Searching for Reptiles and Amphibians in India: Day 1
Here at the zoo we have over 420 staff members working hard to save wildlife, but our jobs as conservationists don’t end when we leave the zoo for the day. We all want to go above and beyond to do everything we can to save wildlife, and our unique program called the Staff Conservation Fund allows us to do just that! The Staff Conservation Fund was created as a way for staff to participate in wildlife-saving efforts around the globe. Each year, zoo employees can donate a portion of their hard-earned wages to the fund. This fund is then used to provide support to staff members who successfully create or enhance a conservation project and apply for funding to bring the project to life. To date, this fund has made it possible for 63 staff members to carry out 43 projects in 14 countries around the world!

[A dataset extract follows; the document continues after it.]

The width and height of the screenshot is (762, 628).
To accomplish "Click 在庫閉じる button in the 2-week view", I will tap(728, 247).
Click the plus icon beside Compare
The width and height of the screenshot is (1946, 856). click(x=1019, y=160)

One of the latest projects is being carried out in the northern Western Ghats region of India by Chris Bednarski, a senior keeper in the herpetology department. The Western Ghats is home to one-third of the plants, almost half of the reptiles, and more than three-fourths of the amphibians known in India. Unfortunately, this strip of rainforest is disappearing at an alarming rate due to logging and conversion for agricultural uses. In 2013, the Tillari Biodiversity Research Trust purchased 3500 acres in this region and began implementing several conservation initiatives. Chris’s goal is to survey within this section of land and document what species are present, as well as discover new species and note their home ranges. These findings will help to strengthen the need to protect this land, and by protecting this land, we save species in the wild! Chris has been documenting his trip, and sent us this journal entry to share with all of you about his first day in the field:
“After 22 hours of flights, a quick nap and several cups of chai my team and I were headed to our first survey zone. It’s a beautiful plot of primary and secondary forest surrounded by several rice fields and pineapple farms. It is a “sacred forest” that the local villagers have set up shrines and a small temple. No plants or animals can be removed or harmed within this forest which makes this area so important for us to survey. Over the years we have documented over 20 species of reptile and amphibian, too many birds to count, leopards, tigers, elephants and amazing invertebrates on this property.

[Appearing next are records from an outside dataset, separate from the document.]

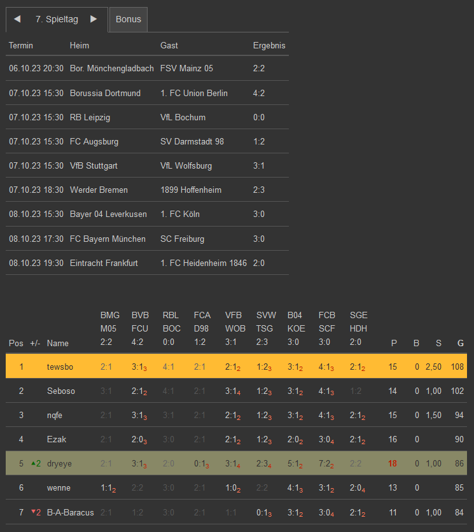This screenshot has height=532, width=474.
Task: Click the S column header in the ranking
Action: click(438, 343)
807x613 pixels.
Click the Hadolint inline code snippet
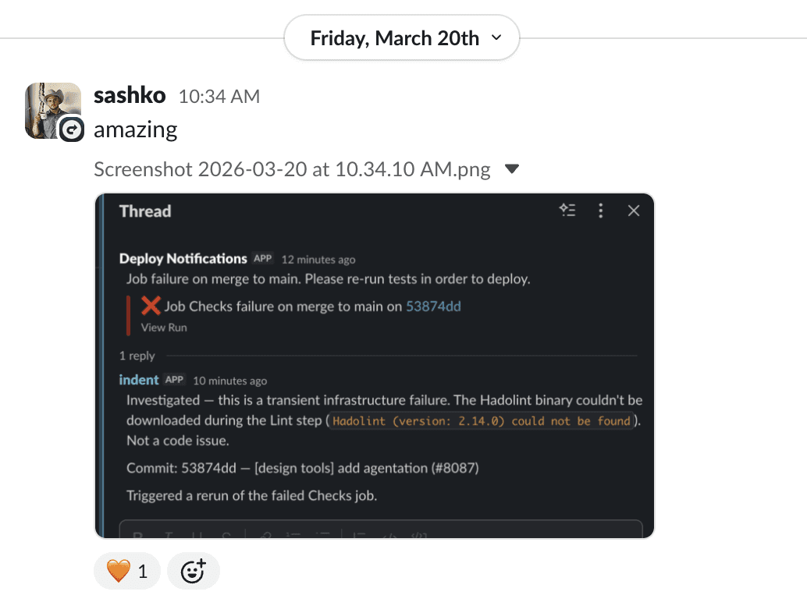(482, 421)
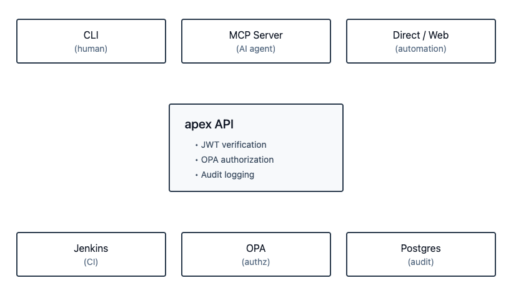Viewport: 521px width, 293px height.
Task: Click the CLI heading text
Action: click(x=91, y=35)
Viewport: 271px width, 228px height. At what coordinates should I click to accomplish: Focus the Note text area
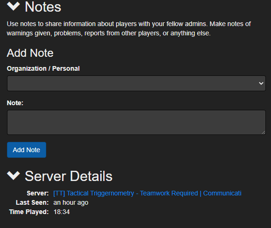(x=136, y=122)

This is our first survey post monsoon this year and we had high hopes. Past years have produced well for us and this trip was not a disappointment. Our searching began at around 6:30pm as the sun was setting and we wrapped up around midnight. We walked forest paths, streams, and around the temples. In the lower branches of the trees we documented a critically endangered species of bush frog (Psuedophilatus sp.), in the streams an endangered species of Indian cricket frog (Minervarya sp.), and along the temple walls a plethora of Brook’s geckos (Hemidactylus brookii). Many other species were found but these were the high lights for sure!
Time to get all our data logged into our computers and get ready for the next day of surveys!”